Control the Climate and Ventilation
Pick the right type of storage unit that will protect your valuables. If your things can be ruined by very hot, cold, or humid environments, look for a storage unit that provides climate control. Furs and wine often need a cold storage unit. Paper, clothing, electronics, and software need a low-humidity environment. If you don’t get a unit with humidity control, you might be able to put your own dehumidifier in your unit.
You can also improve the ventilation in your unit by renting one that’s a little bit bigger than you need just to fit your belongings. That’ll let you leave space between your boxes and the walls to allow air to move around, and you can make an aisle in the middle you can walk down.
Use Boxes Best
Here are a few tips on how to pack for self storage, which will help you store things more safely and conveniently:
- Get boxes that are all the same size, which will make them easier to stack, or just two sizes, such as large and small.
- Label each box on at least two sides. You can add details to save time and hassle later. For example, you could write “kitchen” and “pots and pan” so you know a box doesn’t contain silverware or other kitchen items.
- Don’t overfill boxes, which could make them split open.

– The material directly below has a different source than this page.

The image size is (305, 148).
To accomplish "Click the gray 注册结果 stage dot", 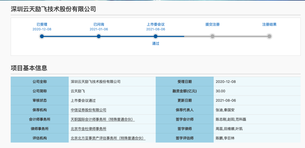I will [x=269, y=36].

- Don’t leave empty spaces near the sides or top of boxes, which could make those areas collapse when pressed. Fill empty spaces with sheets, paper, bubble wrap, or something similar.
- As you fill boxes, make sure they’re not too heavy to carry. You can make boxes more manageable if you pack lighter items in large boxes and heavy things in small boxes.
Fragile Items and Specialty Items
Some of your possessions need special handling. To protect them, use these tips while packing things for storage:
- Dishes and stemware: Wrap every single dish in packing paper. Pack dishes that are about the same size together, and stack them with their edges down. You can separate stemware using cardboard compartments, also known as cell kits.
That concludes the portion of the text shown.